Le persone che si offrivano in questo sacrificio erano di solito
volontari, ma quando questi mancavano le vittime venivano rapite oltre
i confini del piccolo stato; così accadde, nel 1832, che quattro
uomini scomparvero dal territorio governato dalla Gran Bretagna: uno di
loro riuscì a scappare ed a raccontare la sua storia, l'anno
seguente il regno fu annesso al dominio britannico, senza quell'usanza.

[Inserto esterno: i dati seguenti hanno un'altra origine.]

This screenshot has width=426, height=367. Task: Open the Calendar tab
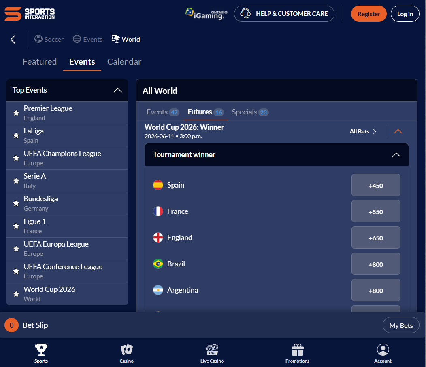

Un sacrificio umano ben eseuguito
appaga la dea per mille anni.
leggiamo nel Kālikā Purāna,
testo sacro risalente al X sec. d.C.
Un sacrificio di tre uomini la appaga
per centomila anni. Shiva, nel suo aspetto terrifico, come consorte
della dea, si placa per tremila anni con un'offerta di carne umana
(...) il sangue, se viene immediatamente consacrato, diventa ambrosia
(...) poichè la testa ed il corpo sono assai importanti (...)
dovrebbero essere offerti alla dea. I fedeli dovrebbero aggiungere tale
carne, priva di peli, alle loro offerte di cibo.
In una dimensione d'innocenza, in cui questi riti possono essere
eseguiti in perfetta buonafede, sia la vittima che il sacerdote
sacrificatore sono in grado di identificare se stessi e la loro
realtà nel principio immanente al tutto. Essi possono veramente
dire e sentire, secondo le parole della Bhagavad Gītā:
Come ci si disfa di vestiti logori
per indossarne di nuovi, così l'abitante nel corpo si disfa del
vecchio corpo per indossarne uno nuovo.